After the return from Babylonian exile, no member of the “house of David” ever ruled as king and, therefore, did not possess the “beauty” or “glory” that was formerly associated with the royal line that had its start with King David. When, however, the focus is on the heavenly Jerusalem, the prophetic words appear to fit. While on earth, the “children” or citizens of heavenly Jerusalem are without any protective walls but appear to be in vulnerable tents. From the standpoint of being beloved children of God and under his protective care, they have been the first to receive his saving aid so as to remain unconquerable despite all attacks launched against them. They also possess the same beauty or glory as do the heavenly members of God’s family. Angels regard them as fellow servants of God. (Revelation 22:9) Jesus, the promised Messiah or Christ of the royal house of David and the unique Son of God, is not ashamed to acknowledge them as his “brothers.” (Hebrews 2:11) Yet his “beauty” or “glory” as King of kings and Lord of lords is far greater than that of any former member of the royal house of David. (12:7)

“In that day,” or at that time when YHWH saves the “tents of Judah,” he will also defend those inhabiting Jerusalem as if putting a protective shield around them. As a result, the one stumbling among them, the “weak one” or “feeble one” (LXX), would prove to be like David, strong like a courageous warrior. The “house of David” would be mighty “like God [or like mighty ones (like a house of God [LXX])], like the “angel of YHWH before them” or at their head, leading them to victory. (12:8)

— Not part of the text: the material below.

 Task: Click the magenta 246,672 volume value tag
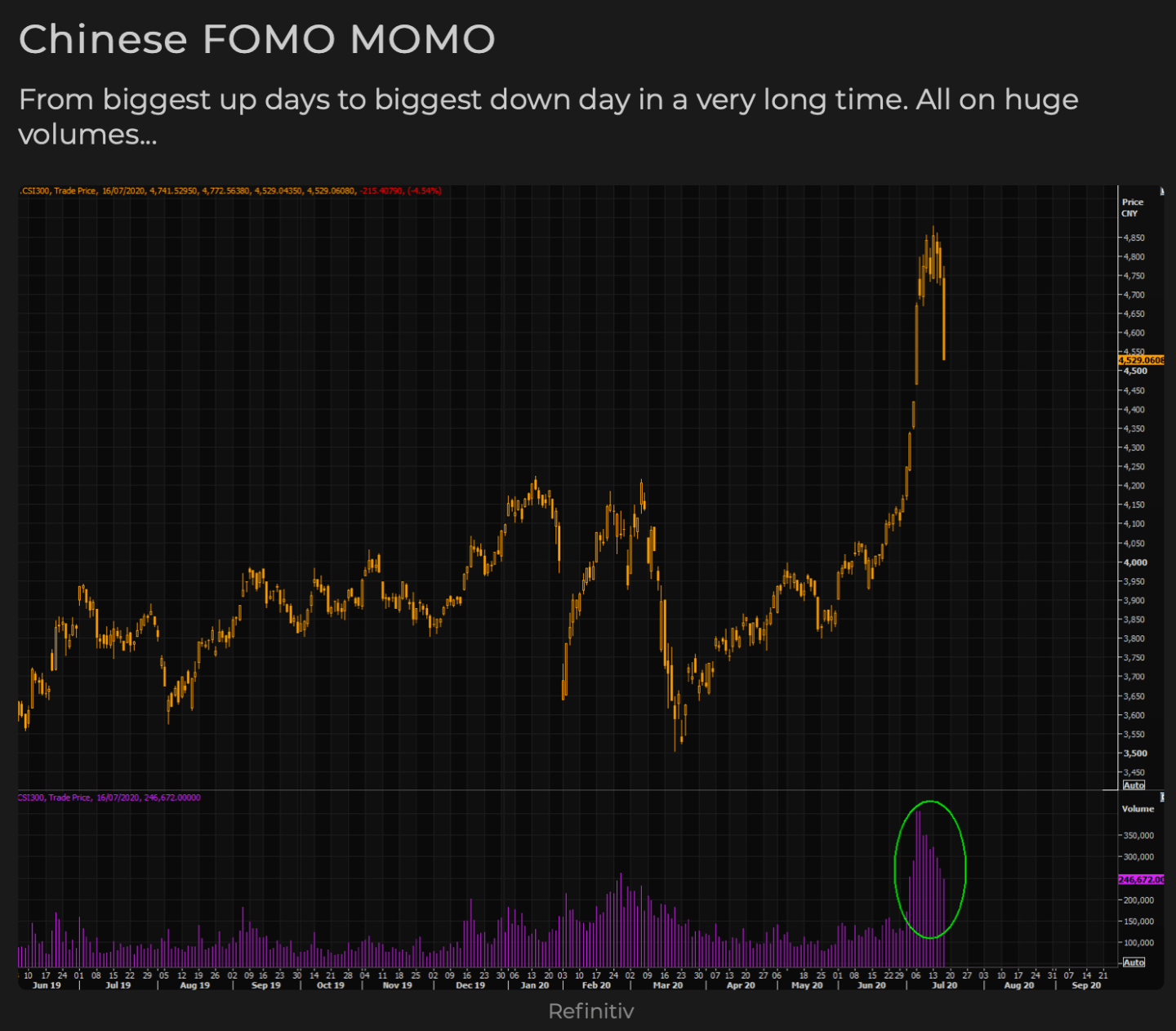pyautogui.click(x=1141, y=879)
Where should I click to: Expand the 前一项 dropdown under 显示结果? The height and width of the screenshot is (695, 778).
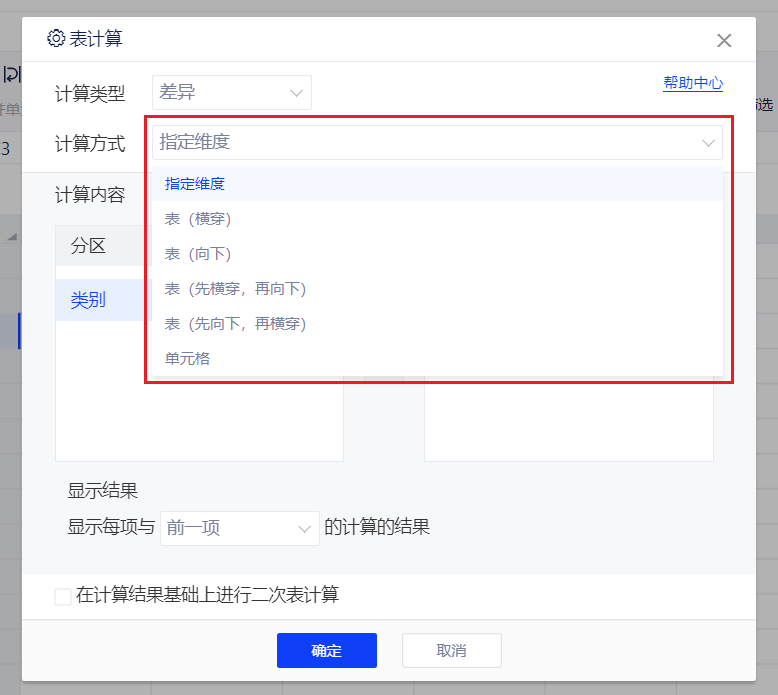click(x=239, y=528)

If related to heavenly Jerusalem, an application can be made to the citizens of the heavenly city who are still vulnerable because of being on the earth. They are assured of YHWH’s protection so that even the weakest ones among them would remain unconquerable like victorious King David. The “house of David” may be identified with its most prominent representative, the Messiah or Christ who would be leading the citizens of heavenly Jerusalem as a triumphant people. He would display power like that of God or like that of the angel of YHWH. (12:8)

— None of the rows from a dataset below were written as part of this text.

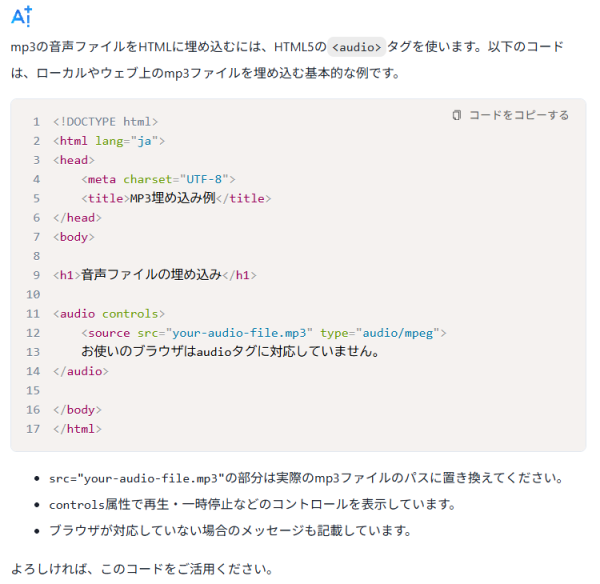Click the "your-audio-file.mp3" src value in code
Image resolution: width=600 pixels, height=584 pixels.
[x=240, y=332]

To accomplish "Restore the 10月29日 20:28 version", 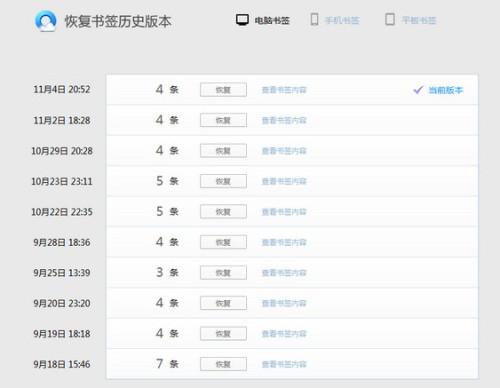I will coord(223,151).
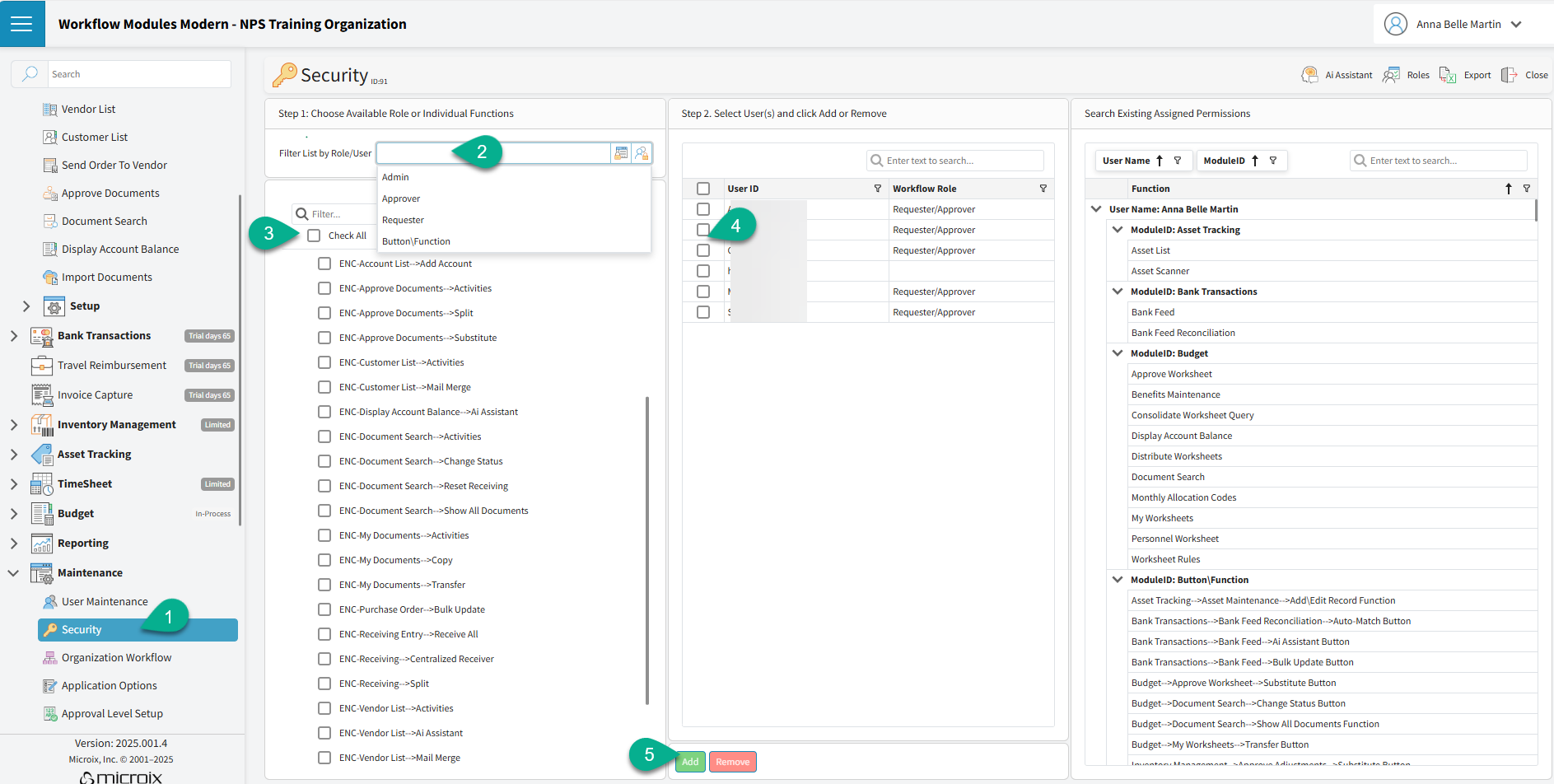Tick the select-all users header checkbox

(703, 189)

In that day when YHWH effects the deliverance for his people, he “will seek to destroy all the nations that come against Jerusalem.” Whereas the nations cannot attack the heavenly Jerusalem directly, they can do so by undertaking hostile action against the citizens of the heavenly city while they are still on earth and as if outside any protective walls. (12:9)

The time would come for the fulfillment of the word of YHWH. “I will pour out upon the house of David and those inhabiting Jerusalem a spirit of favor and supplication.” This development is associated with their looking on the one whom “they have pierced.” According to the Hebrew text and the Septuagint, the one on whom members of the house of David and the inhabitants of Jerusalem would look is YHWH (“on me”), the one who declared that he would pour out a “spirit of favor and supplication [compassion (LXX)].” (12:10)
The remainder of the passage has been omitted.